A circonstances exceptionnelles, mise en œuvre de moyens inhabituels. Ce mardi 7 avril, c’est par téléphone que Jean-Baptiste Lemoyne, secrétaire d’État auprès du ministre de l’Europe et des Affaires étrangères, organisait une conférence de presse dans la foulée du « tour de France virtuel des Régions » qui faisait escale en Région Sud ce même jour, réunissant les principaux opérateurs et acteurs régionaux du secteur touristique. Sans esquiver la gravité de la situation, il se fait le porte-voix des dispositifs gouvernementaux à destination du secteur touristique.

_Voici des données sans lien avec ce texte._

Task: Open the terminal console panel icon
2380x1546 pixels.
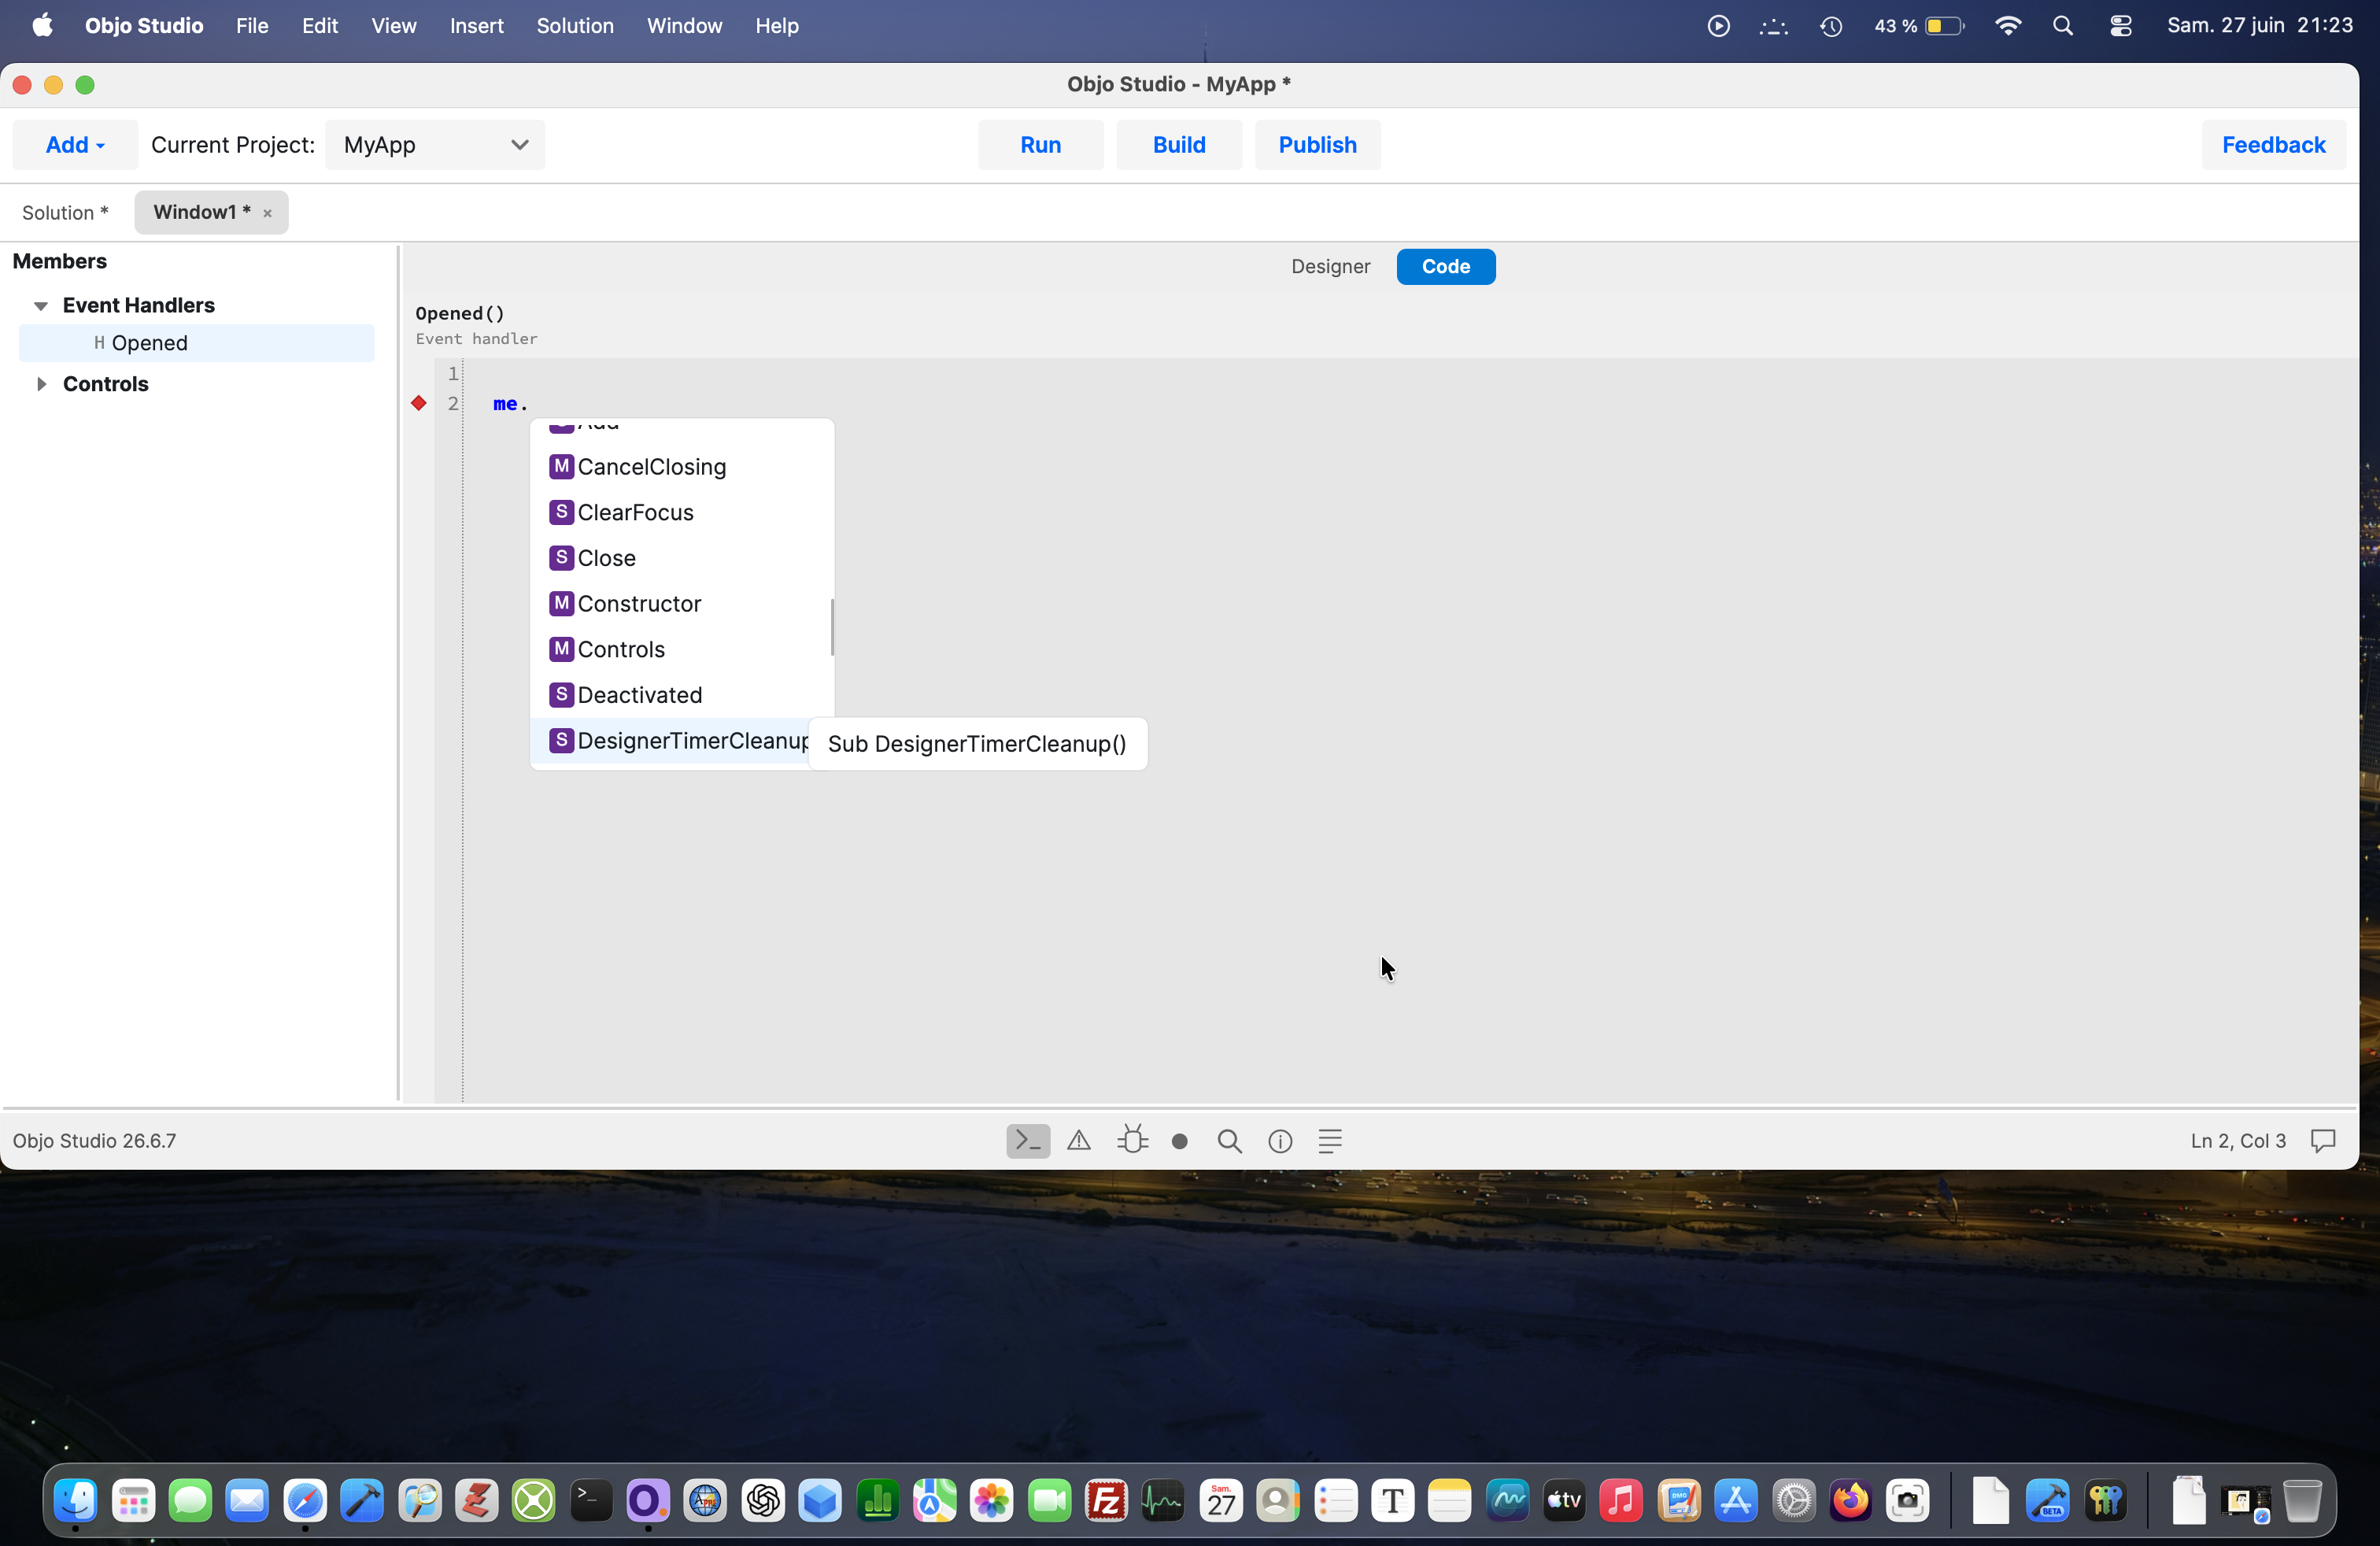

Crise sans précédent pour le tourisme régional
Présent pour l’occasion, Renaud Muselier, président de la Région Sud, ne manque pas de souligner l’importance du tourisme dans l’économie de la Région Sud : « 20 milliards d’euros » de recettes par an, « 13 % du PIB régional », « 31 millions de séjours » vendus chaque année, « 150 000 emplois » directs, tels sont les chiffres qui en temps normal en fait la deuxième région de France en matière d’économie du tourisme, derrière l’Île-de-France. Un deuxième rang que la Région Sud occupe également au niveau national pour ce qui concerne le tourisme d’affaires.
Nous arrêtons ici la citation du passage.